Sabtu , 07 October 2017, 06:45 WIB

Pakar: Kewenangan Polisi Pegang Senjata Berlaku Menyeluruh

Red: Bilal Ramadhan
Ist
Pengamat politik Unpad, Muradi.
Pengamat politik Unpad, Muradi.

REPUBLIKA.CO.ID, JAKARTA -- Ketua Pusat Studi Politik dan Keamanan Universitas Padjadjaran (Unpad) Bandung Muradi menyatakan kewenangan aparat Kepolisian Republik Indonesia (Polri) memegang senjata api berlaku menyeluruh (universal) guna mengatasi aksi kejahatan.

"Dalam konteks penyelenggaraan penegakan hukum secara universal juga telah diatur dalam Prinsip Dasar Penggunaan Kekuatan dan Senjata Api oleh penegak hukum (polisi)," kata Muradi di Jakarta, Jumat (6/10).

Muradi menyatakan prinsip dasar penggunaan kekuatan dan senjata api itu diadopsi dari Kongres Ke-9 PBB tentang Pencegahan Kejahatan dan Perlakuan Terhadap Pelaku Kejahatan yang digelar di Havana, Kuba pada 1980. Muradi mengungkapkan Undang-Undang Nomor 2 Tahun 2002 tentang Polri tidak merinci secara detail namun terdapat tugas dan fungsi Polri pada Pasal 2, Pasal 4 dan Pasal 5 mencakup konteks keamanan dalam negeri.

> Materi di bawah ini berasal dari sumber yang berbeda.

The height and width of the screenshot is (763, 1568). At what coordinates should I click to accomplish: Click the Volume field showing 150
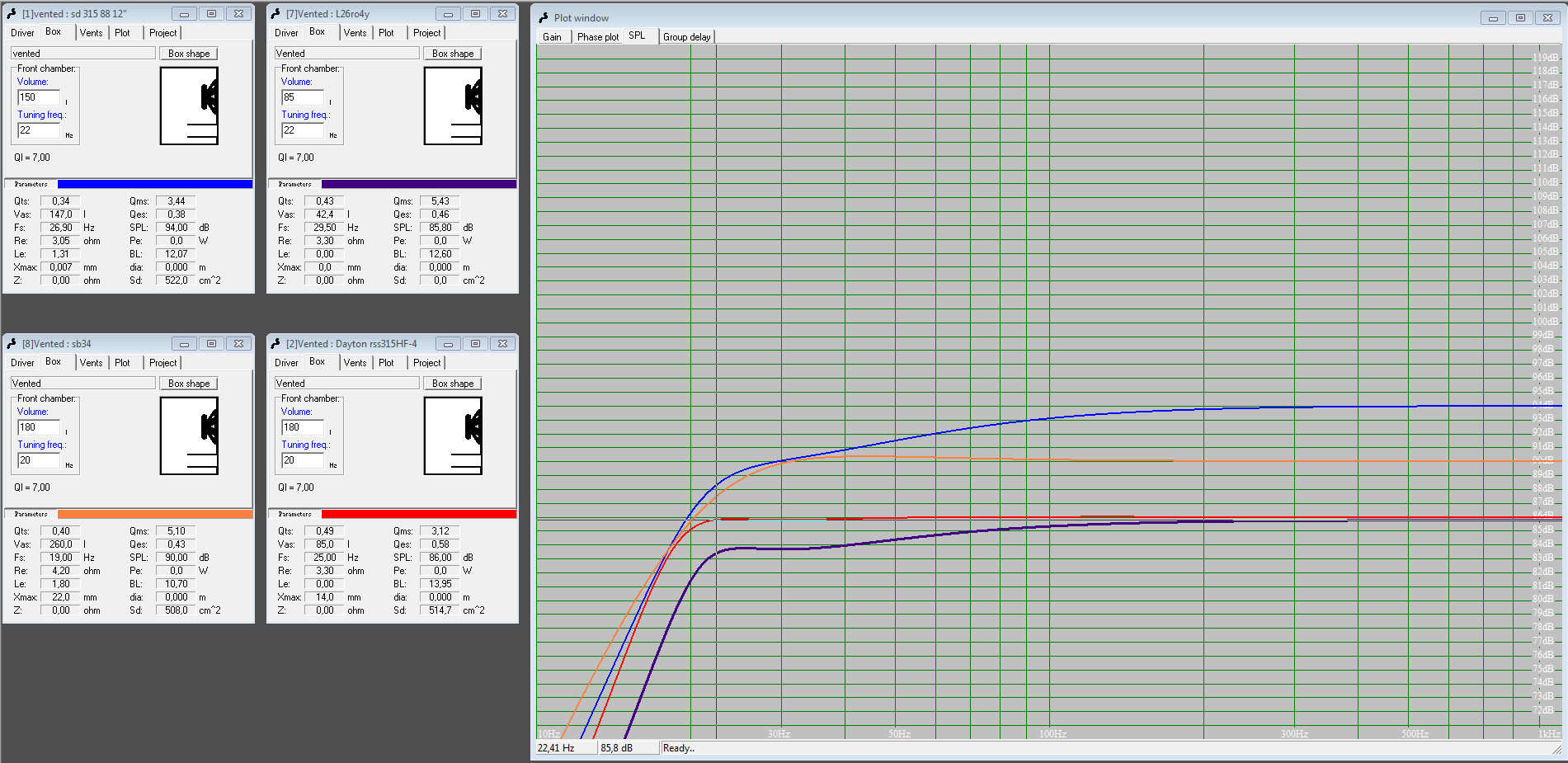[39, 97]
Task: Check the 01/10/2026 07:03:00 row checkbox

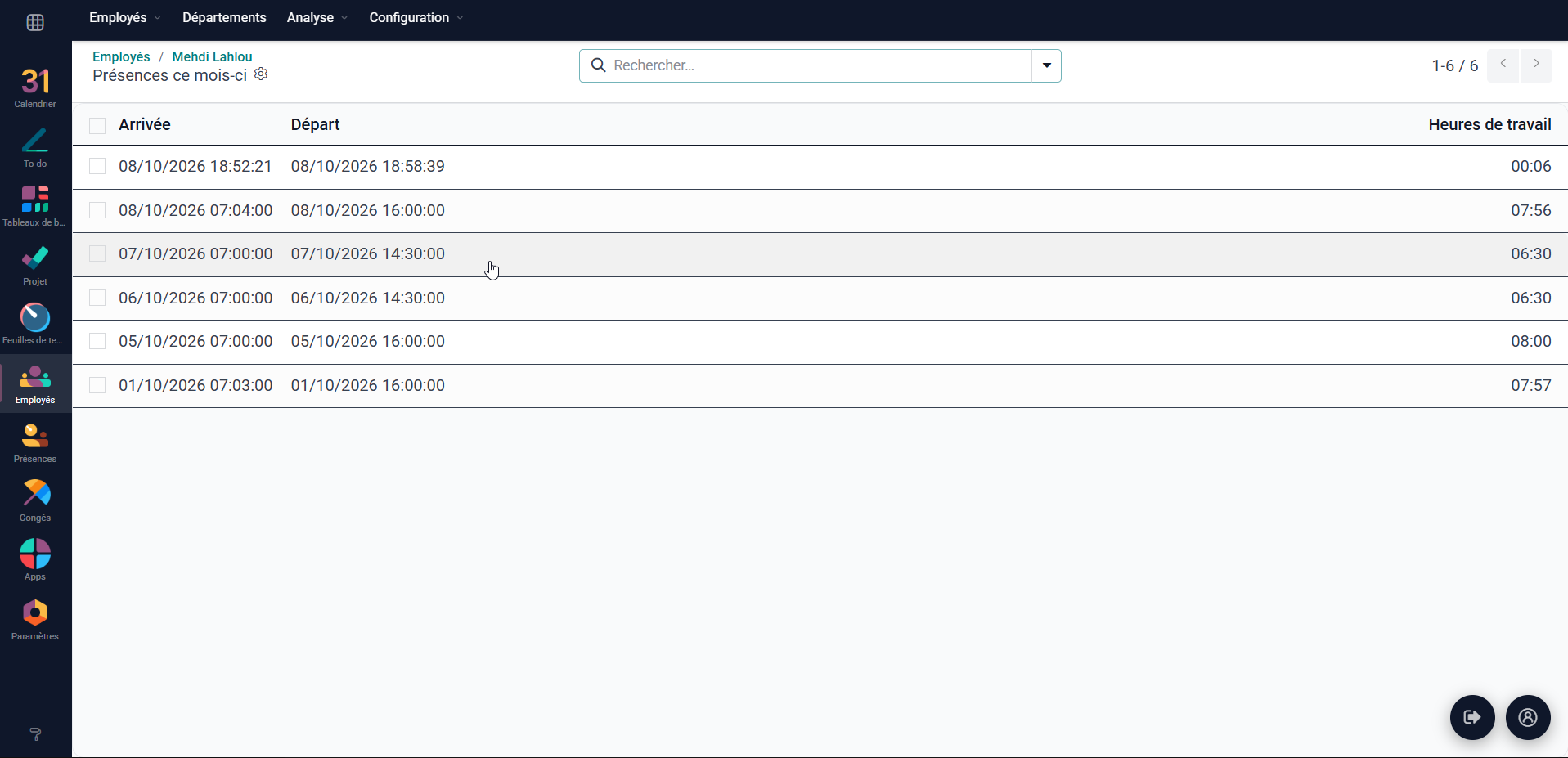Action: pyautogui.click(x=97, y=385)
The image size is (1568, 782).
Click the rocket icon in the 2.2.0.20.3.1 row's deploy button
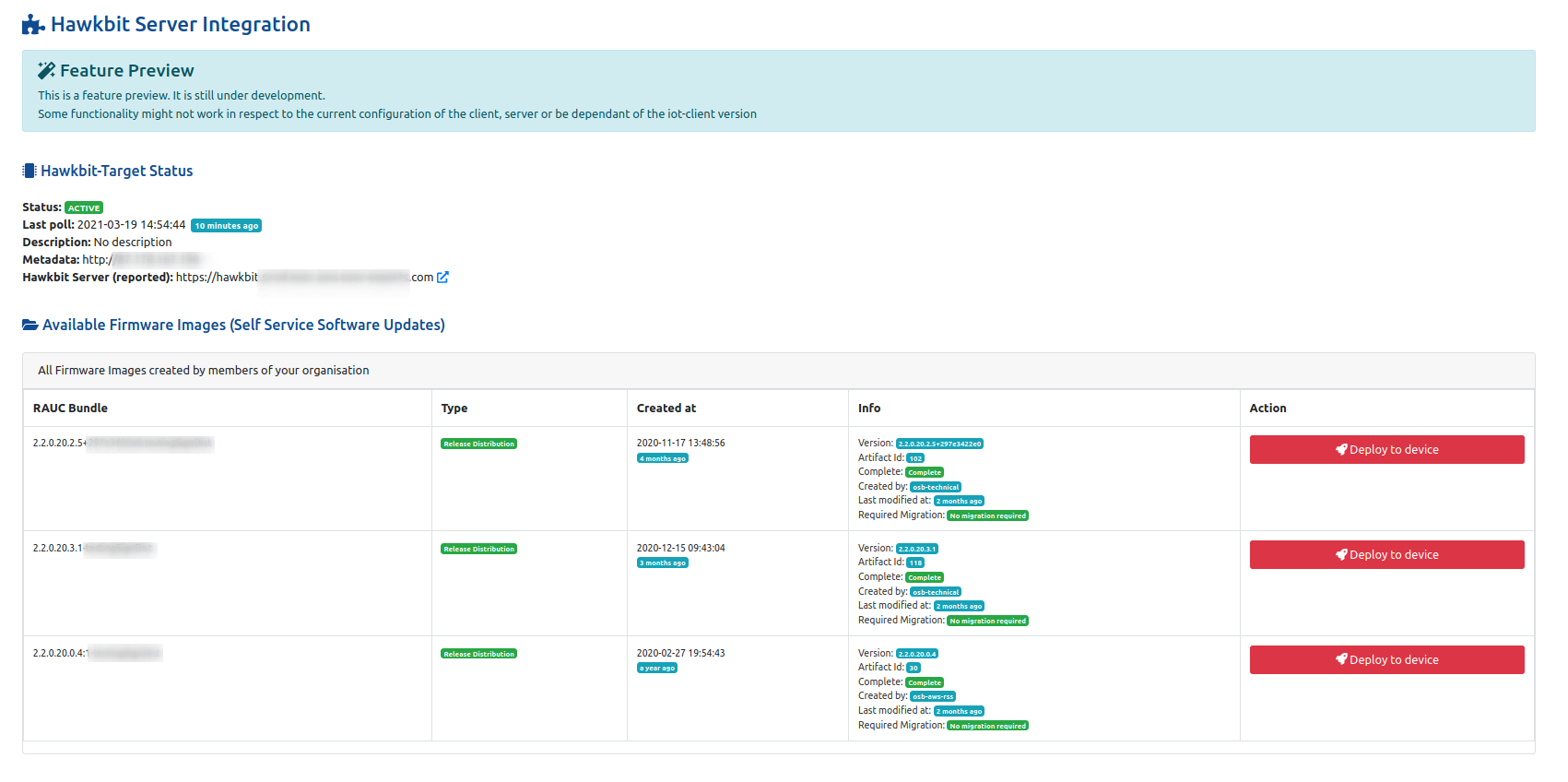tap(1341, 555)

Artinya, menurut Muradi penjelasan itu berdampak pada pemenuhuan dan kewenangan Polri dipersenjatai dengan kategori senjata melumpuhkan untuk memastikan keamanan dan ketertiban. Namun, Muradi menekankan kewenangan Polri menggunakan senjata api mengedepankan nonkekerasan pada tingkat tertentu dalam mengatasi pelaku kejahatan.

Muradi menambahkan penggunaan senjata api bagi anggota Polri disebabkan meningkatnya ancaman keamanan dan keselamatan diri terhadap polisi. Pernyataan Muradi itu menanggapi ucapan politisi Partai Amanat Nasional (PAN) Drajat Wibowo yang menyebutkan kontroversi pengadaan senjata Brimob Polri tidak bermasalah jika seluruh pihak menerapkan UU Nomor 2 Tahun 2002 tentang Polri dan UU Nomor 34 Tahun 2004 tentang TNI.

Pada UU Kepolisian, Drajat mengungkapkan tidak ditemukan ayat atau kalimat yang berbunyi aparat kepolisian dipersiapkan dan dipersenjatai.